Horror Show
Theater lights dim. Surrounded by strangers, I sit as if alone.
On screen, in a darkened room, a fumbling hand picks up a bedside phone.
“Hello?”
“We have to wake them! Get them up!” says a frantic voice.
“Who... who is this?” the man answers groggily.
“Dr. Sacks, it’s me, Leonard.”
“Come quick, before it’s too late.”
“Are you okay?” asks Dr. Sacks.
“Yeah. Yeah, I’m alive! So alive! I’ve never been more alive. But we need to start right away—make them see.”
“Alright. Yeah. It’ll take me a minute, but I’m on my way.”
As Dr. Sacks sits on the shore, Leonard wades into the waters of the Hudson and scrambles up a rock. Standing with outstretched arms, he begins to yell:
"Wake UP!"
A plane flies overhead.
Leonard looks up, grins, and begins to spin.

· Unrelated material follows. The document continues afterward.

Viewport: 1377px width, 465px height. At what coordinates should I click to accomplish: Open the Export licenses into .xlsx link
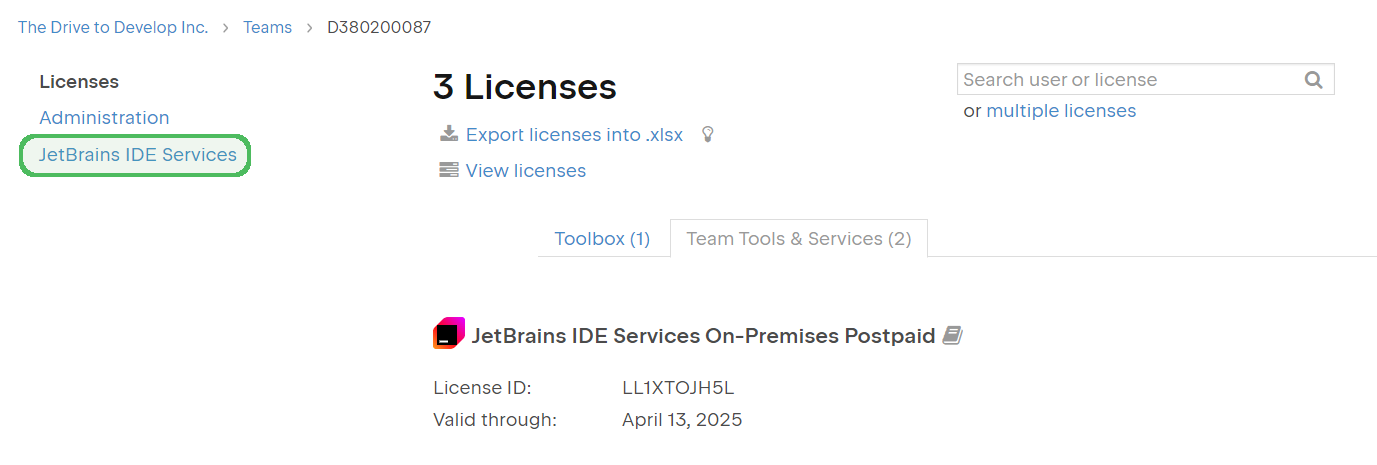tap(574, 135)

“Look at this! Look! How miraculous it all is! Don’t you see it?”
“Yes, Leonard, I know,” Dr. Sacks replies, watching.
"Wake up," Leonard pleads—to speeding cars, to silent office buildings, to the entire sleeping city.

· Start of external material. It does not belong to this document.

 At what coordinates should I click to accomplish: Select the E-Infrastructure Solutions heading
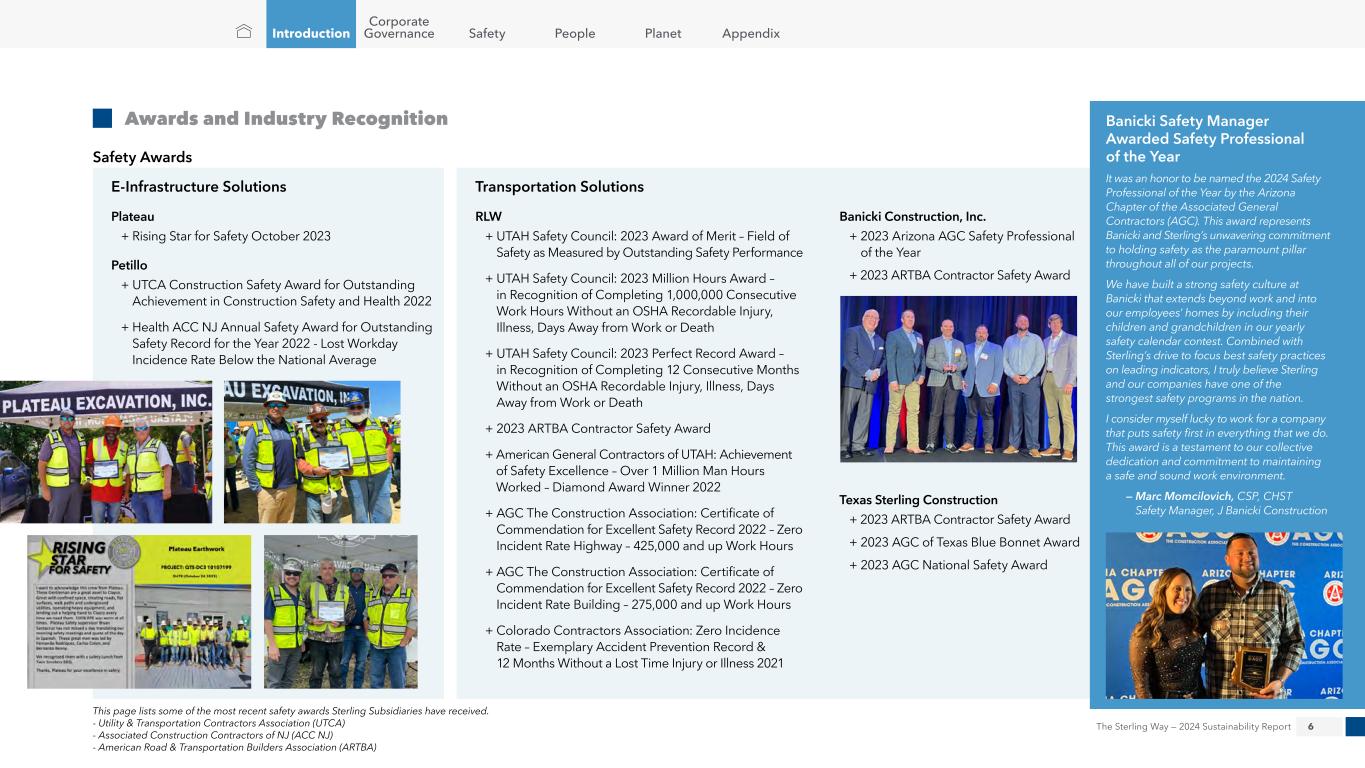tap(199, 187)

Tears streak down my cheeks.
Leonard—and all the patients Dr. Sacks cares for—have been locked in catatonia for a quarter of a century.
I know the feeling of unfeeling.
To protect myself, I wrapped myself in my own kind of catatonia for a decade.

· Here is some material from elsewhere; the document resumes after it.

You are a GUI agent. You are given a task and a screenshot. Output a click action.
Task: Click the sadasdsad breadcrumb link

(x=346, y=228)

But when he gives them the miracle drug, L-Dopa, the patients emerge—as if from a deep, deathless sleep.
Just as I did, naturally, after my mother died.
I, too, awoke to a world transformed, full of mystery and awe.
The real tragedy is yet to come.
The miracle unravels.
The drug makes the patients unstable, paranoid.
L-Dopa must be terminated—and they slip back into their cages, imprisoned inside their own bodies, locked away from life and the living.
Goosebumps race over my skin. Sweat merge with tears streaking down my face.
I never want to go back there, to that stagnant, dead place.
My shoulders shake. My chest heaves.
I sob at the horror that befalls them—a horror that could be mine.
Because the true terror is not death.
It’s being asleep while you’re still alive.